A Planı Montenegro


Farklı bir hayat kurmak için geldik biz Montenegro’ya, büyük paralar kazanmak ya da rant peşinde koşmak için değil. Sonra yaşadığı hayattan bunalan, kendisi ve ailesi için bir çıkış yolu arayan herkese bir nebze umut verebilmek için paylaşmaya başladık yaşadıklarımızı. Paylaştıkça sesimizi duyanlar çoğaldı; misafirlerimiz oldu başka başka şehirlerden; takipçilerimiz oldu yeni jenerasyonun tanımlamasıyla; bizi merak eden arkadaşlarımız oldu bizim tanımlamamızla.

Biz yalnızca başımızdan geçenleri anlattık, başımızdan geçenlerin içimizde titrettiği tellerden bahsettik.  Küçük hayallerimizden, ukdelerimizden, yıllar geçse de hala zorumuza gidenlerden bahsettik.  Sizler de duydunuz sesimizi; başladınız kendi hikayelerinizi anlatmaya. Kimi zaman kısa mesajlarla, kimi zaman uzun maillerle ve tabii ki  yüz yüze anlattınız kendi hikayelerinizi.

Başlangıçta zor geldi itiraf etmek gerekirse; bunca ağırlığı taşımaya hiç de hazırlıklı değildik. Her hikaye bizi daha da derine çeker hale geldi. Kimi tüm açıklığıyla anlatmayı tercih etti olan biteni, kimi yalnızca özlediği hayata dair ip uçları verdi. Kimi çocuklarına gelene kadar iş, sabretmeyi tercih etmişti. Kimi yavaş yavaş nefes alamaz hale geldiği şehrini tarif etti.

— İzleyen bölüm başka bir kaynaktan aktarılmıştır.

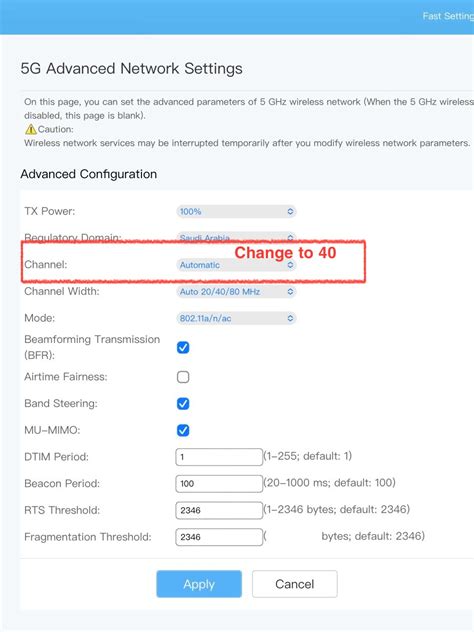Click the Channel Width stepper arrow icon
Image resolution: width=474 pixels, height=632 pixels.
point(290,291)
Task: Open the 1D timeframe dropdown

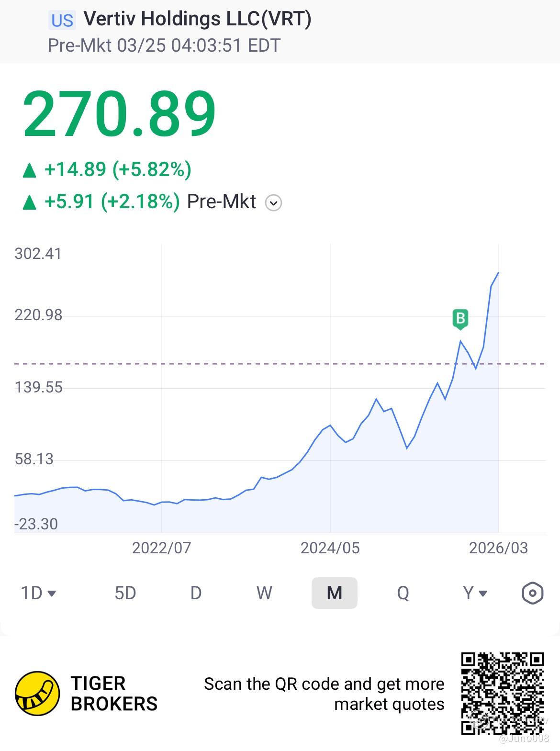Action: pyautogui.click(x=38, y=594)
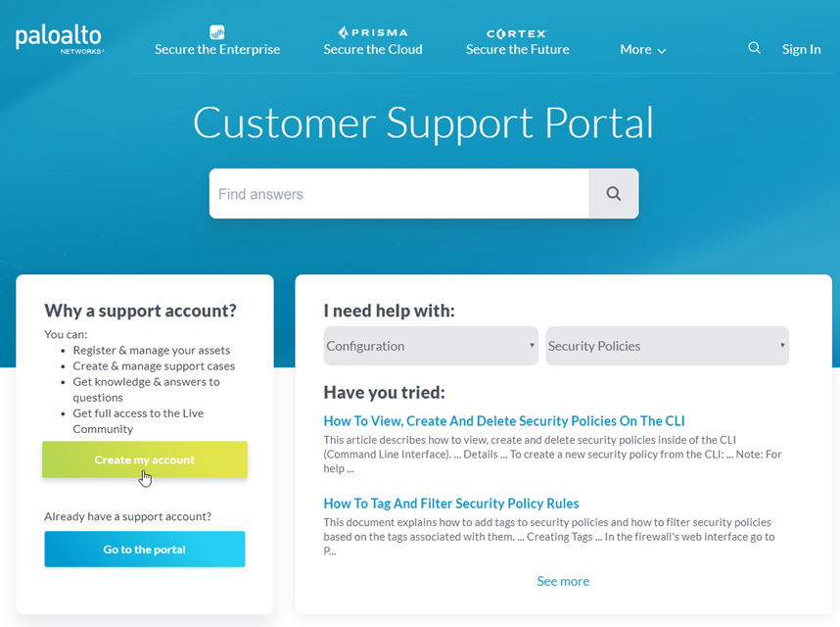Open the Configuration dropdown

pyautogui.click(x=431, y=346)
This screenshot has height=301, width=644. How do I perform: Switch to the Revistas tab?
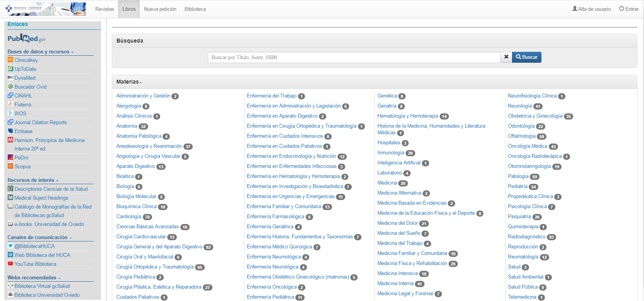point(104,9)
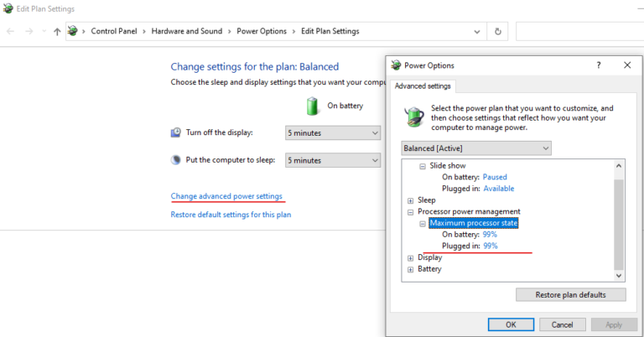644x337 pixels.
Task: Click Restore default settings for this plan
Action: tap(231, 215)
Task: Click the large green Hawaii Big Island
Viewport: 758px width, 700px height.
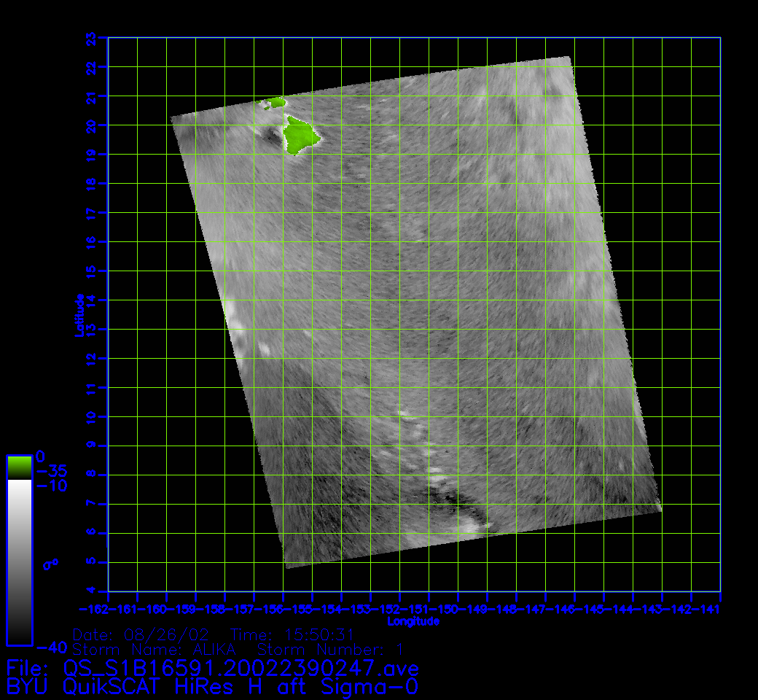Action: coord(299,134)
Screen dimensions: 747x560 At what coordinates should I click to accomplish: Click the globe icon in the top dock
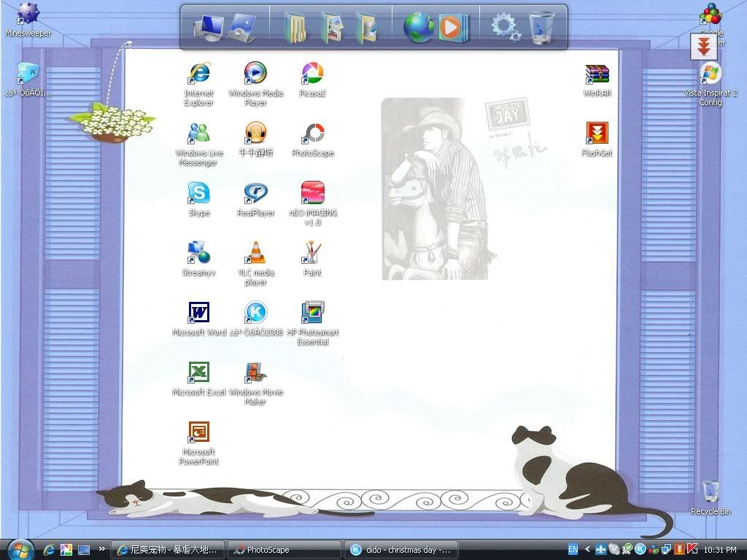coord(419,28)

Kimi tam da emekliliğine denk gelen şansızlıklara küfür etti, kimi yeni mezun olduğu zamanın çaresizliğini tarifledi.  Hem de bunlar öyle her gün  gazetelerde okuduğu sıradan insan hikayeleri değil; gerçek insanların gerçek hikayeleriydi.

Doğrusu ülkeden ayrılırken olan bitenden biraz haberdar olmamaktı istediğimiz; gözünün önünde onlarca şey olup biterken ses çıkaramamak tüm enerjimizi tüketmişti.  Ama anladık ki biz aynı kaldıkça; nereye gidersek gidelim, hikayeler bizi takip etmeye devam edecekti.

Herkes için ayrı ayrı düşünmeye başladık sonra; herkese ihtiyacı olan çözümleri bulabilmek için günlerce hatta haftalarca didindik. Dertleriyle dertlendik tabir-i caizse.  Yeni hayatlara başlayabilmeleri için ip uçları bulmaya çalıştık, soruları olan herkese doğru cevapları bulmaya çabaladık. Hatta doğru soruları bulmalarına yardımcı olmaya çalıştık. Çoğunlukla iş ile arkadaşlığı karıştırdık haliyle. Bizim de bir sese, bir nefese ihtiyacımız vardı fazlasıyla. Buraya gelebilmeleri, burada kalabilmeleri için çözümler bulmaya, yoksa yaratmaya gayret ettik. 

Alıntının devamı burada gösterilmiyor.